The PointNet paper: https://arxiv.org/abs/1612.00593
already found one way to design functions that are invariant to permutations of the inputs (symmetric), but I haven't found a class of functions that is both symmetric and also equivariant under SO(3).
The functions don't have to be complex themselves as long as they can be composed with each other to approximate any continuous function that is symmetric and equivariant under SO(3).
If $g : \mathbb{R} \to \mathbb{R}$ is a function, then the function
$$f : \mathbb{R}^3 \ni v \mapsto g(|v|) v \in \mathbb{R}^3$$
is $SO(3)$-equivariant. This function is continuous iff $g$ is continuous and smooth iff $g(x)$ is a smooth function of $x^2$.
This exhausts all possibilities, for the following reason. If $f : \mathbb{R}^3 \to \mathbb{R}^3$ is $SO(3)$-equivariant then it must send orbits under the action of $SO(3)$ to orbits. These orbits are precisely the spheres around the origin, so $f$ must send the sphere of radius $r$ in $\mathbb{R}^3$ to the sphere of some radius $g(r)$.

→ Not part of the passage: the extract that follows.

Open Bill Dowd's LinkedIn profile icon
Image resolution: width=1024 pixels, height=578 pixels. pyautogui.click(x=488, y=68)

Furthermore, there are exactly two $SO(3)$-equivariant functions from the sphere of radius $r$ to the sphere of radius $g(r)$, given by scaling by $\pm g(r)$: to see this note that every point $p$ on the sphere is almost uniquely specified by specifying the axis such that a rotation around that axis fixes $p$, up to antipodes. This is accounted for in the above construction by allowing $g$ to be negative.
(Aside: if $f$ is required to be a polynomial map then this question can be understood using representation theory. We recover the maps of the form $v \mapsto p(|v|^2) v$ where $p$ is a polynomial using a known decomposition of the symmetric algebra $\text{Sym}(\mathbb{R}^3)$ into irreducible representations of $SO(3)$.)